◆ Task description ◆
Output all entries verbatim, dropping pictures.

____

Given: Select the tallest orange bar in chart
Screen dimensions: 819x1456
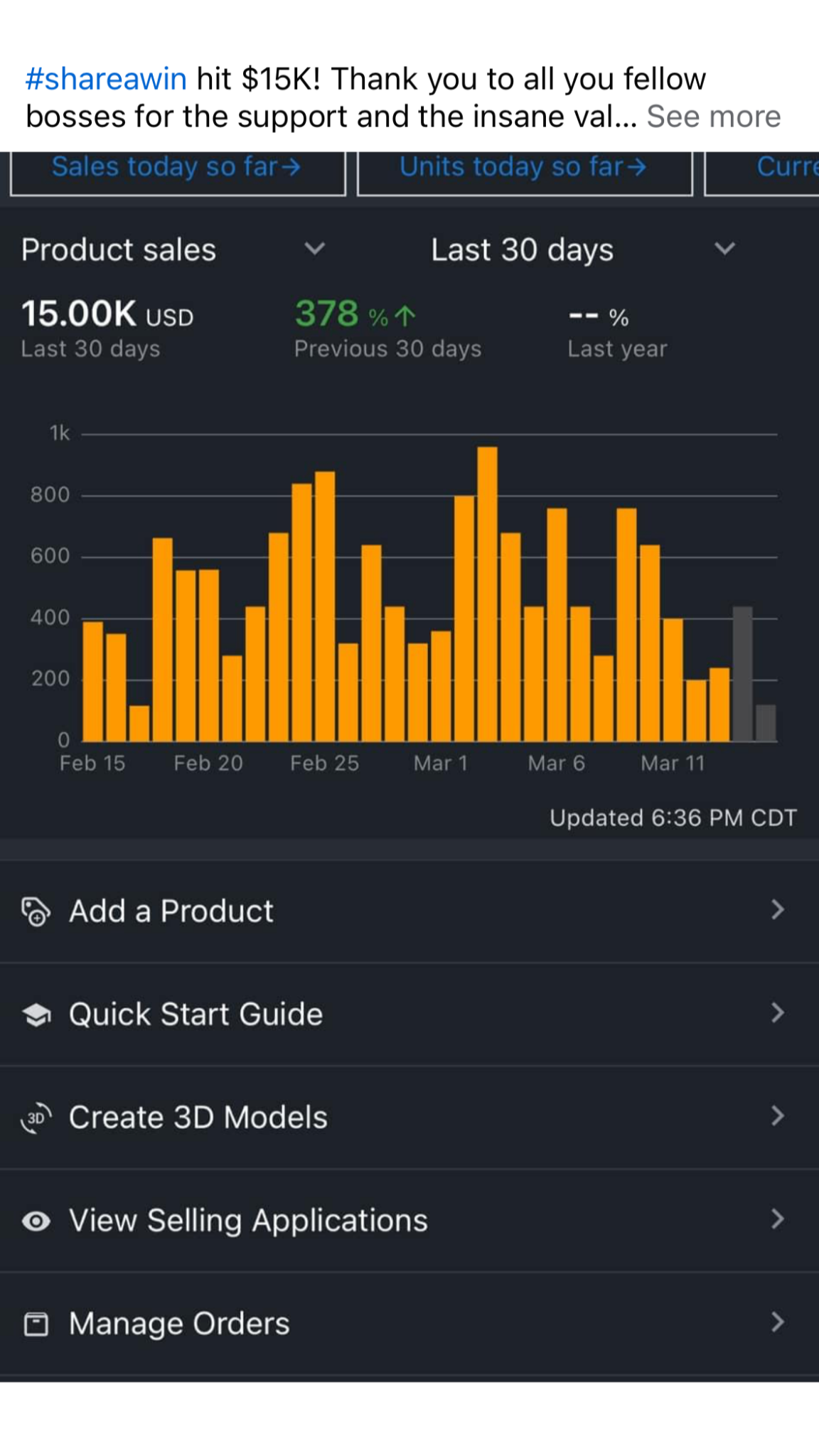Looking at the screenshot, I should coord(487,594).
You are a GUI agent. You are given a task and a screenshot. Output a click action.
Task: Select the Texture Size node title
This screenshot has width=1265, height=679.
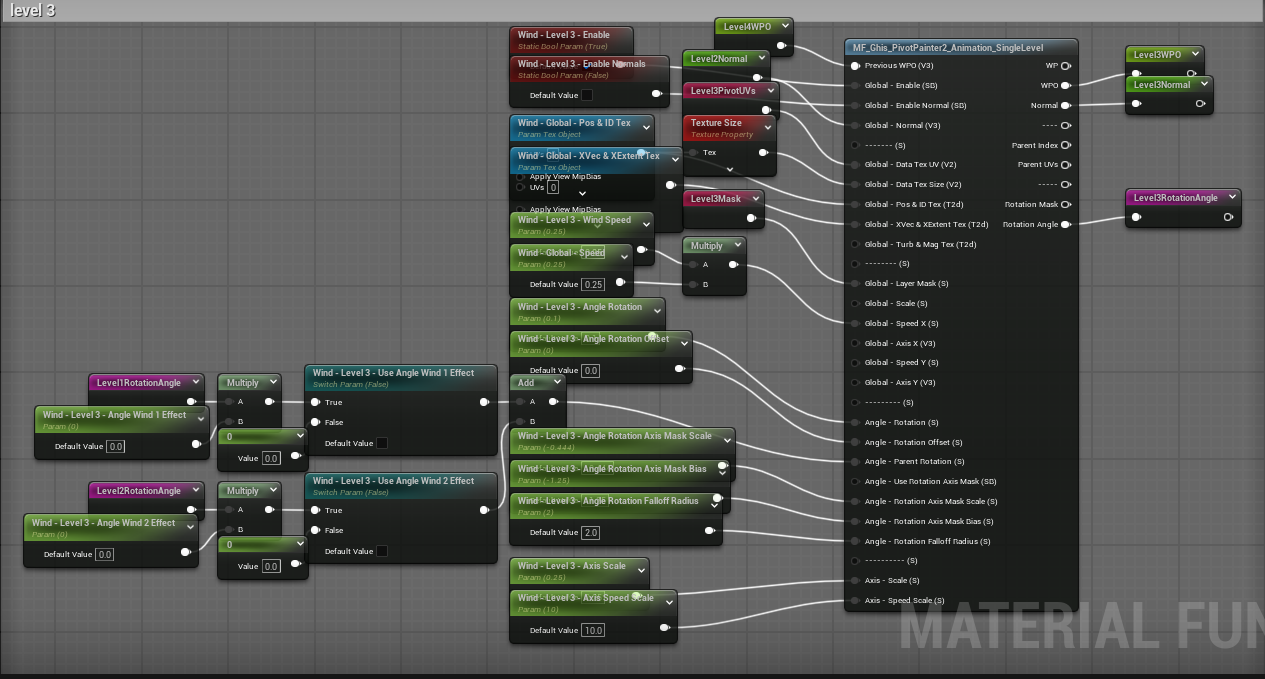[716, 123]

____

◆ Exercise solution ◆
Given: Select the tallest orange bar in chart
Screen dimensions: 819x1456
Looking at the screenshot, I should coord(487,594).
You are a GUI agent. You are given a task and a screenshot. Output a click action.
Task: Select the Texture Size node title
This screenshot has width=1265, height=679.
[716, 123]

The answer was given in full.